Saturday brought some unfortunate weather. Daniel Meade was just getting started on the outdoor stage when a torrential shower arrived. Half his audience ran, the stoic half casually raised their umbrellas. Izzie Walsh avoided the showers, but not a poor sound mix, with the bass drum far too dominant. Inside, Rachel Harrington returned to sing about her horses and her new love and later joined the Smithereens like Massy Ferguson in rocking out the concourse. The Local Honeys relayed their bluegrass origins, Eve Selis joined a volunteer choir, and The Adelaides got immediate attention by striding onstage as if they had walked off Love Island and then even more attention when they launched into exquisite three-part harmonies and, to surprise and delight, played their own guitars. The next country-pop breakthrough is clear, especially with their Hollyoaks connection. Meanwhile, anyone bringing pins for a drop test at the Cowboy Junkies gig were in for a shock as they mainly promoted their latest edgier album, so there was lots of raucous noise and drone amid the brilliant musicianship. When they eventually played a recognisable track in ‘Sweet Jane’, the crowds’ pleasure was modified by the increasing feedback. Magnificent sounds.

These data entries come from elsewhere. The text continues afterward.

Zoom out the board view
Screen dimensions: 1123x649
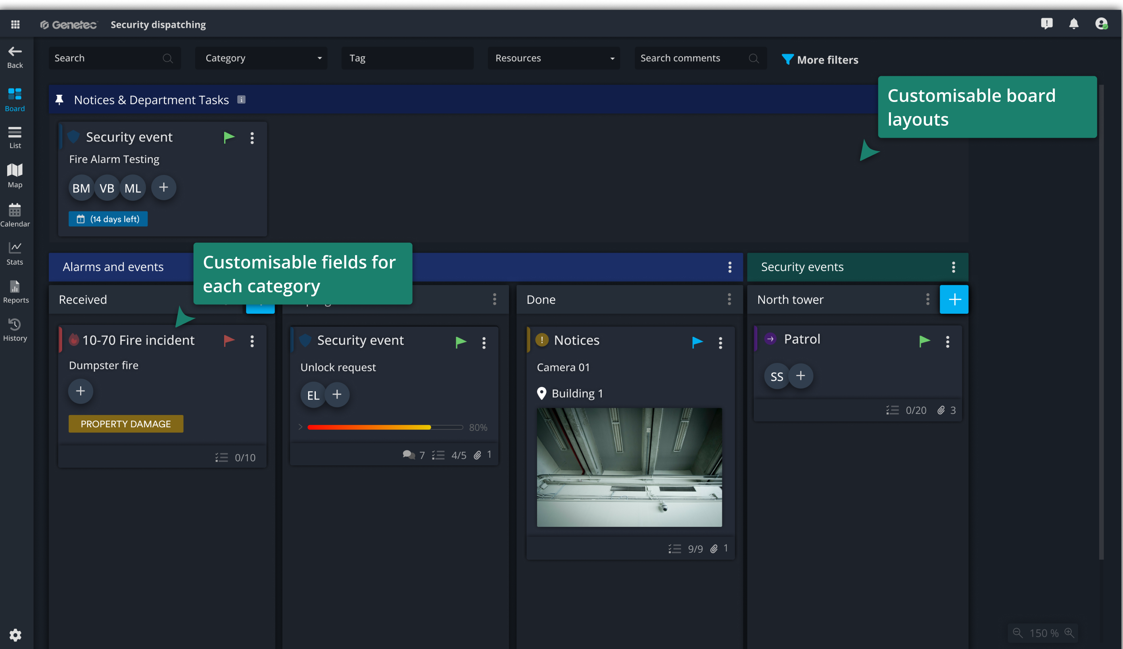[x=1017, y=633]
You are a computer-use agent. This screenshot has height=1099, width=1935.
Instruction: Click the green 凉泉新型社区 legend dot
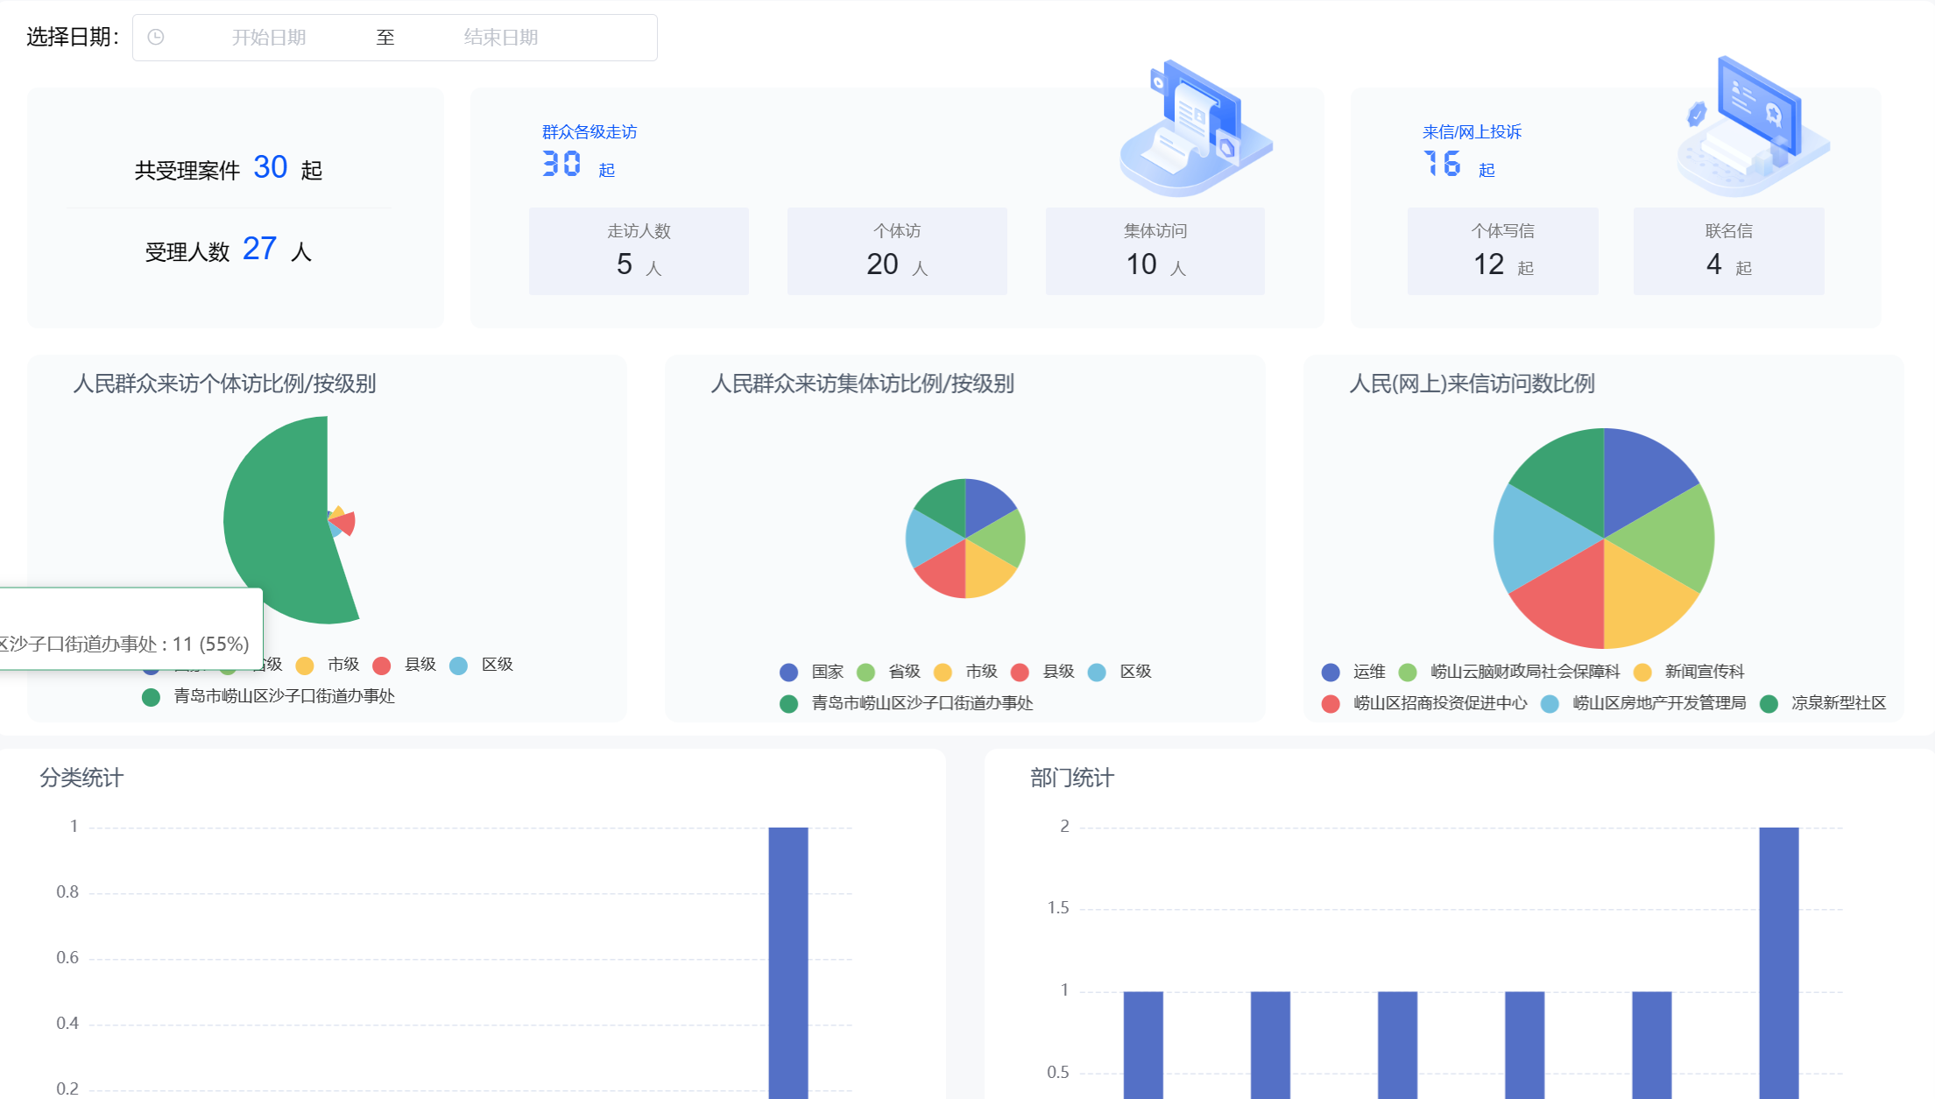click(x=1769, y=703)
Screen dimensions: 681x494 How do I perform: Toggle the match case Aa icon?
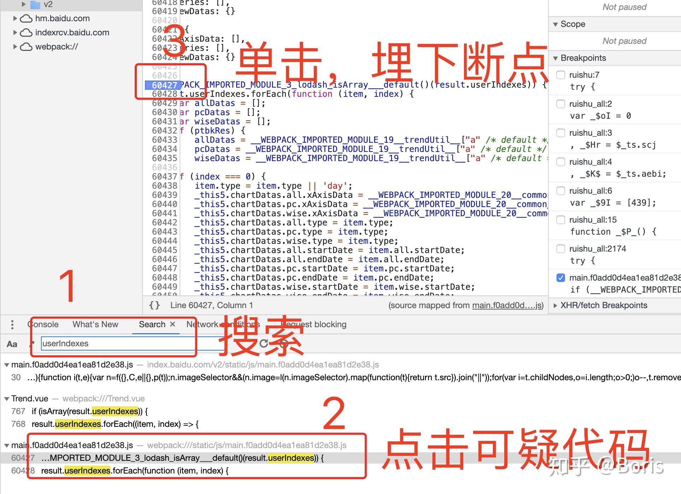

Grey clouds hovered all Sunday but didn’t deliver, delighting the picnic crowd. Inside, SummerTyne favourite Sarah Darling played to a packed crowd, straight off the back of her #1 UK Americana album. Her country meets synth-pop may be light, but her voice and personality are so winning she easily triumphs, as did her support Twinnie, a fast rising storyteller from York. Izzie Walsh played another set, this time at the concourse stage, suiting her sound much better. Elsewhere, and unique to this festival, there was a river cruise option, docking just below the stages, where you could join Massy Ferguson and Rachel Carrington on a trip down the Tyne.
The final outdoor act was AUK faves Bennett, Wilson and Poole. Struggling slightly with their vocal mix but with Tony Poole’s Rickenbacker ringing gloriously around the amphitheatre, encores were guaranteed. Inside, some much welcomed grit was provided by the modern twist on delta blues from Ida Mae, the sounds Chris Turpin was getting out of his golden 1920s Resonator almost as jaw dropping as the guitar itself. Then Marlon Williams, backed by his band of Kiwi friends, grinned his way through vocal gymnastics suggesting Jeff Buckley and Scott Walker, his A Star Is Born cameo obviously a boon. The festival was closed by a midnight show from local favourites Rob Heron & The Teapad Orchestra, their swing/rag/twang set delivered very fast and always tongue in cheek, ideal for a party.
SummerTyne has a winning formula. Warm, friendly, very tuneful. Never cutting edge, but so popular with its annual punters that it hardly needs to advertise other than to sell headline tickets through The Sage. Many people here will already have next year’s dates in their diary. With the endless food, drink and merch stalls constantly busy, it’s easy to forget that, theoretically and perhaps uniquely, you could be here all weekend without spending a penny, yet be totally absorbed in superb sounds.